Bob Alexander: Roy Orbison was Right

Print

It's OverOn my 40th birthday my younger sister gave me a coffee mug with a picture on it of a mouse singing, “Hi Ho … Hi Ho … It’s over the hill I go.” It immediately became my favorite mug I was never going to use. I was going to keep it in pristine condition so I could give it back to her on her 40th birthday. But I almost didn’t get the chance.

When I went to retrieve it after eight long years in storage I found the handle of the mug had snapped off. Now it was time to see if all those Crazy Glue commercials were telling the truth.

I repaired the mug, wrapped it up, and was able to re-gift as well as re-joke. But … if someone had taken a sledge hammer to the mug and reduced it to a fine white powder, no amount of Crazy Glue would help. There would be no doubt that it was irrevocably broken, smashed to bits, and it would take some sort of deranged magical thinking to think that it even could be fixed.

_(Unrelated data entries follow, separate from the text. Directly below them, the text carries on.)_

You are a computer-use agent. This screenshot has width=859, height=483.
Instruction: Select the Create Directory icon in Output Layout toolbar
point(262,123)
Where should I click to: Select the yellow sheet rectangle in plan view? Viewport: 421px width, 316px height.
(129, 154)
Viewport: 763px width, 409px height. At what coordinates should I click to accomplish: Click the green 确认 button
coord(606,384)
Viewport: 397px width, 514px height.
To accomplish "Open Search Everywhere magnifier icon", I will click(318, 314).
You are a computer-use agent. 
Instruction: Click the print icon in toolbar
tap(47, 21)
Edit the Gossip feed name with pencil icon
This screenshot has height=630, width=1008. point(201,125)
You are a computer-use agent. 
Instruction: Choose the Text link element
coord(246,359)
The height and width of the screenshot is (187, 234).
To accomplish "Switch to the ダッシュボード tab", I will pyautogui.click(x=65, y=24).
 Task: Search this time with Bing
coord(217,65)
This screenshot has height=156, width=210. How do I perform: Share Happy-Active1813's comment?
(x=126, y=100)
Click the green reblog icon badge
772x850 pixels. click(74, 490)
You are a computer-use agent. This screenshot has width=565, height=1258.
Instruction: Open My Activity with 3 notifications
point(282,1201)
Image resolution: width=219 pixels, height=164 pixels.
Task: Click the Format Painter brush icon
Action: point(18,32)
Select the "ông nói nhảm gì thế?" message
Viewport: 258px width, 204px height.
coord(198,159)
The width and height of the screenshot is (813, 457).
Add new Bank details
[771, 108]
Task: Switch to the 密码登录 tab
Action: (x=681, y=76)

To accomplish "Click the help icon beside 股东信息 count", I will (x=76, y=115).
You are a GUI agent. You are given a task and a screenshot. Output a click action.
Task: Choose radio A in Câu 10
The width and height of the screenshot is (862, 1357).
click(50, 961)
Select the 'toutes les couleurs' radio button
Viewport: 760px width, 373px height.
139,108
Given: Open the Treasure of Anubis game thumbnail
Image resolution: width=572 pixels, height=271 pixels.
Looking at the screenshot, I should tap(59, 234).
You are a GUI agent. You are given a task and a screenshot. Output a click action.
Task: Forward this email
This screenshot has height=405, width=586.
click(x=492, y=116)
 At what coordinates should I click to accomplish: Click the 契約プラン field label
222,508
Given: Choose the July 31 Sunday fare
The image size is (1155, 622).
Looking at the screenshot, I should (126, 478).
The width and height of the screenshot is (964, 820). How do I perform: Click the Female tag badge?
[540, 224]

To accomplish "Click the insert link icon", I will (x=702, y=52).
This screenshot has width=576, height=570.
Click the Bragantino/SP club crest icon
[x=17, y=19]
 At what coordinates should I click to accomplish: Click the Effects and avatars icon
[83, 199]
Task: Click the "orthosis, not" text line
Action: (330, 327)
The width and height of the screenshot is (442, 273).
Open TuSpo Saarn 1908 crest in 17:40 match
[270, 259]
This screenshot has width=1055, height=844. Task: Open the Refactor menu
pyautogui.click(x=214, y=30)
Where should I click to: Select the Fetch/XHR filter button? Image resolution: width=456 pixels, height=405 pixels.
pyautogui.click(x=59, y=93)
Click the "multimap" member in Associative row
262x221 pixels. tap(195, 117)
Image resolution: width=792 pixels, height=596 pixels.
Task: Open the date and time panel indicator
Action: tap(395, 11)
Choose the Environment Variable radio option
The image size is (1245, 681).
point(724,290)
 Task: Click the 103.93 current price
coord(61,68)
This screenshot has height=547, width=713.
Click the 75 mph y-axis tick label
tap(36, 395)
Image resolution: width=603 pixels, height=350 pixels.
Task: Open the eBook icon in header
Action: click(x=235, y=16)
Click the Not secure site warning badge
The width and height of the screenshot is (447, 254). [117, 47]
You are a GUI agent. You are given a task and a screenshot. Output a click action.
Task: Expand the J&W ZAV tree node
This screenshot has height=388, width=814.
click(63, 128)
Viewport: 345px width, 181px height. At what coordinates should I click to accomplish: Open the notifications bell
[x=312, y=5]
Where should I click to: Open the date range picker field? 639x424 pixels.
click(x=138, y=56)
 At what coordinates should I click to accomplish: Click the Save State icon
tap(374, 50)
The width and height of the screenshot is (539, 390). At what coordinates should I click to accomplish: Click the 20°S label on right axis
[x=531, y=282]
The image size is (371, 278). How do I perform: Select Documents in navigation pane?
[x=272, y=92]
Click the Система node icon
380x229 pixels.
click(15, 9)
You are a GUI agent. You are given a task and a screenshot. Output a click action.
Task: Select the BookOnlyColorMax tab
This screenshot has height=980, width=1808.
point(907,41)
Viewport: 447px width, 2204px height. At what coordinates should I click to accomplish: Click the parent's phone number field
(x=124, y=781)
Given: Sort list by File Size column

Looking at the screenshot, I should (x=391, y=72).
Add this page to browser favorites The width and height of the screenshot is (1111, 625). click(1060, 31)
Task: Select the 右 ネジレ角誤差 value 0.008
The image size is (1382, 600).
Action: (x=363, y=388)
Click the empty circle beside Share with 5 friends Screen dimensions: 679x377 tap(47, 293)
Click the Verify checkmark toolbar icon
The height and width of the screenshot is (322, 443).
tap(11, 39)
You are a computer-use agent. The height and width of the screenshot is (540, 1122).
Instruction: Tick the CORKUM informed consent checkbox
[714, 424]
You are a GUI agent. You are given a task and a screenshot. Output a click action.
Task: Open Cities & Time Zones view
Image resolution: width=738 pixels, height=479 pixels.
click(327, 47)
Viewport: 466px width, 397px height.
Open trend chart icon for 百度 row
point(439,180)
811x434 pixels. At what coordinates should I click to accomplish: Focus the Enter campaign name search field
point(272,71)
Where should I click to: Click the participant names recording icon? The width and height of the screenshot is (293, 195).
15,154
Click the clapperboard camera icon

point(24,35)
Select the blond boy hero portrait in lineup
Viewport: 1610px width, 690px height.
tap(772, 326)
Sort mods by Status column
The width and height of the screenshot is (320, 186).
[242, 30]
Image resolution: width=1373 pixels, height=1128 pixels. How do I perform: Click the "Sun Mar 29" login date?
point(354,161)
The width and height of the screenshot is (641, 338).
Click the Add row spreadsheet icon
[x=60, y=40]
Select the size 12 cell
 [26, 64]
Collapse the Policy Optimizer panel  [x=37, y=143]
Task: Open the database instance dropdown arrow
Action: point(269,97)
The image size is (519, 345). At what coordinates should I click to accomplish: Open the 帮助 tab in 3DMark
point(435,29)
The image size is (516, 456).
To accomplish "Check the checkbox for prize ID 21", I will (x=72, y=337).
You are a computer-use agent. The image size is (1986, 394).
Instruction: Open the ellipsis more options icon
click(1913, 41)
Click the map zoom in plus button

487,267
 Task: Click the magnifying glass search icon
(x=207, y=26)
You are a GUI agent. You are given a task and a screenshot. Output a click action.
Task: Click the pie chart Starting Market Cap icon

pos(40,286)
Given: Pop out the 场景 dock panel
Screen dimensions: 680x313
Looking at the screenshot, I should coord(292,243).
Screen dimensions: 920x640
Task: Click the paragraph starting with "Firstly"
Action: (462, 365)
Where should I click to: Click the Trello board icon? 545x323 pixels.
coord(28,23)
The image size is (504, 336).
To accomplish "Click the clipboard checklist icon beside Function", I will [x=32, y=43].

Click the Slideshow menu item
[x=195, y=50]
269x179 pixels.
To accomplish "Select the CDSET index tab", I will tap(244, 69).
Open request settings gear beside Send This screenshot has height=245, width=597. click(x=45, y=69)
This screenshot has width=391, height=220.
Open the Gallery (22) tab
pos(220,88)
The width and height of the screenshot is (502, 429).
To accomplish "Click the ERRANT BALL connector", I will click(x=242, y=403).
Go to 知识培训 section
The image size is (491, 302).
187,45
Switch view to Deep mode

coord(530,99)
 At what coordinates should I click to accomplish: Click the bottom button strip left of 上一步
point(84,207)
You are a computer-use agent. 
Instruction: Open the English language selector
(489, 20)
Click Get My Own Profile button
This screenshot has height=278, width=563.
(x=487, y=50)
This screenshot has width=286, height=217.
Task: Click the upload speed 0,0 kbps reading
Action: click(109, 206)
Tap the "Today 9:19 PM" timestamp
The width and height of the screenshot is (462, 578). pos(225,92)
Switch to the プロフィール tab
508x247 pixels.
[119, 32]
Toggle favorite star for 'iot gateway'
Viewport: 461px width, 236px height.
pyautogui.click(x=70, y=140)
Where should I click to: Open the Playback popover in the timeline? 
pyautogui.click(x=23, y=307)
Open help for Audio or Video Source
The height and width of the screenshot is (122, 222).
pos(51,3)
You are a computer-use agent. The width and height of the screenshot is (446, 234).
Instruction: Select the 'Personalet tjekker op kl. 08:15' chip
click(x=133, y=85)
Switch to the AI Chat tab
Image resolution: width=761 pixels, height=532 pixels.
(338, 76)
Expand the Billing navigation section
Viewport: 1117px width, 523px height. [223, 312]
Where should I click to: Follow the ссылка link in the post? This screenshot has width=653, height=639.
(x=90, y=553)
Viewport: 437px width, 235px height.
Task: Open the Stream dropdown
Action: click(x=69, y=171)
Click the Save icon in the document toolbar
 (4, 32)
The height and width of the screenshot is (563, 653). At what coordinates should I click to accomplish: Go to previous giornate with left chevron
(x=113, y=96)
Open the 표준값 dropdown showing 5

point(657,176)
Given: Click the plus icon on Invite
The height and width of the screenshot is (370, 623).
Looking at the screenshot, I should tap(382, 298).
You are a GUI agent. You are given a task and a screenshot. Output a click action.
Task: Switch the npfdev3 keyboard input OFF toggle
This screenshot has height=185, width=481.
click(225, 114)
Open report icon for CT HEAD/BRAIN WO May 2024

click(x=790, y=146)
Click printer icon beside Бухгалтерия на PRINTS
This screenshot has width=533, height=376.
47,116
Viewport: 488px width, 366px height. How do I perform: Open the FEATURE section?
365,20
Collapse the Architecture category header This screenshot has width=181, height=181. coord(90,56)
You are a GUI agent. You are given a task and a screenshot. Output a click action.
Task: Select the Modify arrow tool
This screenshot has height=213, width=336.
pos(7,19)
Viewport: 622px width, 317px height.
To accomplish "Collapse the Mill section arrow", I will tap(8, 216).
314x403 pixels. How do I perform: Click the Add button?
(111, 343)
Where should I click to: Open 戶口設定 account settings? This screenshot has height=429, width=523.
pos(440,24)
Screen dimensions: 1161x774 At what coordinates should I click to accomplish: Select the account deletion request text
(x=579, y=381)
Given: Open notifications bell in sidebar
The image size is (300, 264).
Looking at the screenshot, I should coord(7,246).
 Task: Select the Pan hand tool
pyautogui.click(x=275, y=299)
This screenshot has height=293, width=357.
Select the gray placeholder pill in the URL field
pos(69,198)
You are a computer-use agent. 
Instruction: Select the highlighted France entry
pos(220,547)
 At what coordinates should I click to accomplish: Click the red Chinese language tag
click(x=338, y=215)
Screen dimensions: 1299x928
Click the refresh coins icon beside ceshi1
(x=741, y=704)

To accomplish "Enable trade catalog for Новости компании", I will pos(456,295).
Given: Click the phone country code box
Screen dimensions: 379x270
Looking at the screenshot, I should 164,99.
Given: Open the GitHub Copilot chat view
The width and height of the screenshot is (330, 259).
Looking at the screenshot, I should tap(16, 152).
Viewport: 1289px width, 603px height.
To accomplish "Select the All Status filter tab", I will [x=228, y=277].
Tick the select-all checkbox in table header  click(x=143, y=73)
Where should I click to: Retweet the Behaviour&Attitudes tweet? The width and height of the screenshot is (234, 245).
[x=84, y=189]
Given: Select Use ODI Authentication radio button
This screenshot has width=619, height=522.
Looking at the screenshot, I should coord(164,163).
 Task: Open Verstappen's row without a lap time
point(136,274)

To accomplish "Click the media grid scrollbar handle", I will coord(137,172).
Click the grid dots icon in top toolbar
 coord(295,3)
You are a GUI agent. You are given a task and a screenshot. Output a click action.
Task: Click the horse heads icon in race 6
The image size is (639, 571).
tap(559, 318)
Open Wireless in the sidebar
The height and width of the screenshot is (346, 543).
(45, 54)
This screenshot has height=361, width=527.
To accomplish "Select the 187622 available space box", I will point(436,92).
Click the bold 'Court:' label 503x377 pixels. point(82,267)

But what if I ignored the blatantly obvious and dedicated a little time every day to try and “repair” the mug? And even though my sister’s 40th birthday had come and gone, I still tried each day to force a mound of powder back into being a functioning coffee mug. You might say I was a little … um … strange … for even thinking about it, but as long as I kept my obsession a secret, and continued to function normally in my day-to-day life, no one would be the wiser. But as soon as you found out I’d spent almost 14 years at it, you’d definitely know I had blown my wheels. I do believe I’d fit the definition of suffering a psychotic break with reality.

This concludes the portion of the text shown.